Written by John MacKay

Spoiler Alert: Cannabis and products with cannabis ingredients are being sold worldwide. It is a challenge for consumers to consider what products meet their needs. Examining the ingredients on the label can be confusing if you are not familiar with natural versus processed cannabis. There are different dose levels (milligrams per milliliter) and formulations (liquids, solids, infused). It seems like I cannot go down a street without passing someone advertising a cannabidiol (CBD)-containing product.

Based on the popularity of the products and the headlines about the market’s future, how could you not want to enter with your unique product? Daily, I hear many people comment that everyone must be getting fabulously rich in the cannabis industry. I’m sure some people in the market are making a living from the cannabis growth, but let’s examine the reality of the market today.

 

Two Common Misconceptions

Ray Kinsella hears a strange whisper in the movie A Field of Dreams: “If you build it, he will come.” Just make a CBD product on the label, and people will purchase it. Think about this scenario, and it falls apart quickly. The consumer has so many products, suppliers, and means to purchase them that it is challenging to be unique.

In the article “Value of Good Work,” by Ralph Waldo Emerson, Emerson says: “If a man can write a better book, preach a better sermon, or make a better mouse trap than his neighbors, though he builds his house in the woods, the world will make a beaten path to his door.” [1] This is the second misconception regarding plants, lights, extraction equipment, ingredients, and means of getting the products into your body. Disruptive technology does not always win over entrenched technology already in place at a facility. It might be “too early” for the market needs to understand or believe it is necessary to their bottom line.

These are two great ideas for a poster. I envision the beauty of a mountain summit during a winter storm on a poster. But, the reality of severe headwinds at -42.0°F is far more harsh and unforgiving to the ill-prepared.

Start with a study of the Strengths, Weaknesses, Opportunities, and Threats (SWOT). Look at the harsh realities of your business. There are plenty of niches in the market available to have a sustainable business model.

 

Three Steps to Prepare for a Success Plan

Formulation Centric Processing (FCP) is an essential initial step. After conducting a detailed SWOT analysis, you have found a business that can be pursued. Next, you need to start at the end and move back to the beginning. What part of the market are you considering making products for with cannabis ingredients? Knowing what you will manufacture is the beginning of a successful business. Predicting the number of dose amounts and the number of each to be purchased is critical. This, then, brings you to the number of ingredients needed for the formulations. These ingredients are essential to understand the concentrations of the active and inactive compounds needed to make the formulation. Identifying this will aid in the nomination of the appropriate extraction mode or the purchase of compounds made with the extraction mode.

### DATA ENTRIES
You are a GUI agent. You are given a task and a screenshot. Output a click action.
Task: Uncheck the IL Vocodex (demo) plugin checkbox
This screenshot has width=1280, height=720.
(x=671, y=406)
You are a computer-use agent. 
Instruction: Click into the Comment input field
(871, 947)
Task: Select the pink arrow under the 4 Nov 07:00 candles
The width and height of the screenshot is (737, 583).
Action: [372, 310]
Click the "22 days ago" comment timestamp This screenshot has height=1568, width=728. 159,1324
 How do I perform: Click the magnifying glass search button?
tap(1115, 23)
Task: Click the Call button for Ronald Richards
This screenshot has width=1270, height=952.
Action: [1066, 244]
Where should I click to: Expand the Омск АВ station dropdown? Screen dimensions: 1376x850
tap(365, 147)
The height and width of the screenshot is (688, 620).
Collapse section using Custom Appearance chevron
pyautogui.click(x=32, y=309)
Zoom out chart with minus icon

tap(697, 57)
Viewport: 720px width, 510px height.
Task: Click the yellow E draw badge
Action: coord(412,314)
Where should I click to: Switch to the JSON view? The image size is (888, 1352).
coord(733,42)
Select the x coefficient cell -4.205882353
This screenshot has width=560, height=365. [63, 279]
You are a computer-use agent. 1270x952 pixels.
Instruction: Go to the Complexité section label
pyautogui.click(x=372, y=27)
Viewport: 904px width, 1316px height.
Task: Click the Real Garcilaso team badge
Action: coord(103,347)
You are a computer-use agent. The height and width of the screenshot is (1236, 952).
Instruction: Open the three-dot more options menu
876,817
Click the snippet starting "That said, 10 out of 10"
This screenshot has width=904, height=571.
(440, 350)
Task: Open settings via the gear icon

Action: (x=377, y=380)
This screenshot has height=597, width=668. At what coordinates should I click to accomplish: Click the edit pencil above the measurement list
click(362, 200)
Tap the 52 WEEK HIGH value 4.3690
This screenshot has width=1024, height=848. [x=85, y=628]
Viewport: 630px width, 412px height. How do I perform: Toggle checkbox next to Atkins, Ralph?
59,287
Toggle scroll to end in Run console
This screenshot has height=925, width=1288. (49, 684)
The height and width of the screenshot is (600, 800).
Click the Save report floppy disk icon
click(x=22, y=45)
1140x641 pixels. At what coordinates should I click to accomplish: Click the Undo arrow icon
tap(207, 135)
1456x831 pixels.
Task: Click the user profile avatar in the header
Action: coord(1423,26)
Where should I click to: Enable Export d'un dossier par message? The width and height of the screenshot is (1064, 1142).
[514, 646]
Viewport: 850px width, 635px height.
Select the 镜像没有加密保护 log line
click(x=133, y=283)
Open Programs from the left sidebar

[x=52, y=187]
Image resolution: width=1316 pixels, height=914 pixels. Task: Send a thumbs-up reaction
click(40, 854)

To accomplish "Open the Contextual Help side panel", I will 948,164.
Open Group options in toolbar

### WHAT TO DO
a) In the cannabis market article, write out the passage from "Written by John" up to and including "cannabidiol (CBD)-containing product.", swapping "consumers" for "shoppers".
b) According to the cannabis market article, what does FCP stand for?
c) Please go on with the cannabis market article from the point where it stops.
The listing has no connection to the cannabis market article.

### EXPECTED OUTPUTS
a)
Written by John MacKay

Spoiler Alert: Cannabis and products with cannabis ingredients are being sold worldwide. It is a challenge for shoppers to consider what products meet their needs. Examining the ingredients on the label can be confusing if you are not familiar with natural versus processed cannabis. There are different dose levels (milligrams per milliliter) and formulations (liquids, solids, infused). It seems like I cannot go down a street without passing someone advertising a cannabidiol (CBD)-containing product.

b) Formulation Centric Processing

c)
 

There are Three Ways to Make Money. You can increase revenue, decrease costs, or optimize asset utilization. The economics of cannabis is not exempt from all three choices. The economy of scale is true whether considering a boutique cannabis company or a multistate business with a totally self-contained business from seed to sale. Each of these needs to be part of the initial and sustainable plan.

There is a market for craft beer as well as craft cannabis. However, besides word of mouth, the number of people genuinely purchasing these craft cannabis products is based on sophisticated plant knowledge. If your budget cannot support the bottom line, it is time to accept the reality of the mountain summit during a snow storm.

There is a market analogous to mass beer production for people who want to purchase basic cannabis products or ingredients for others to make boutique, craft products.

 

There are Three S’s to Remember: Speed, Scale, and Selectivity. The economies of scale are sound practices for cannabis processing. I could add the fourth, $pending, as my four S’s to consider.

You have determined the products and ingredients needed to make the products in the business plan.  The next step is to determine the processes and tools. “Extraction of Cannabinoids from Cannabis sativa L. (Hemp)—Review” is a recent review of the extraction choices. [2]

What is the process to use? This step is essential for the success of a business plan. If you are just entering the market, you need to explore what others use as a process. A detailed spreadsheet of manufacturing costs, the acquisition of raw materials, the labor, and the capital expense should be generated after (or during) the acquiring of a license and the building you’ll use. The line that is not known is the cost of alerting the people about your product offering.

You now need to assess the SWOT with the processes available to make the ingredients. From these assessments, the process will consider the future of the market. One of the facets to consider is the future of regulations and customer preference for process control, whether it is a move toward organic products or more outstanding components.

 

Conclusion

The cannabis market has plenty of room for businesses – whether addressing a new or an established one. The extraction step is an essential process to choose correctly from the beginning. There are times to purchase and make the ingredients needed for a product. There is no favorite process or an ONLY way to consider. The choice is based on the cost of manufacturing (COM) and the ability to pivot as the market pivots.

 

References

[1] Emerson, RW. Current Comment: The Value of Good Work. The Atlanta Constitution. Atlanta, Ga. -2001. May 11, 1882. Page 4, Column 4.

 

[2] Valizadehderakhshan M, Shahbazi A, Kazem-Rostami M, Todd MS, Bhowmik A, Wang L. Extraction of Cannabinoids from Cannabis sativa L. (Hemp)—Review. Agriculture. 2021; 11(5):384.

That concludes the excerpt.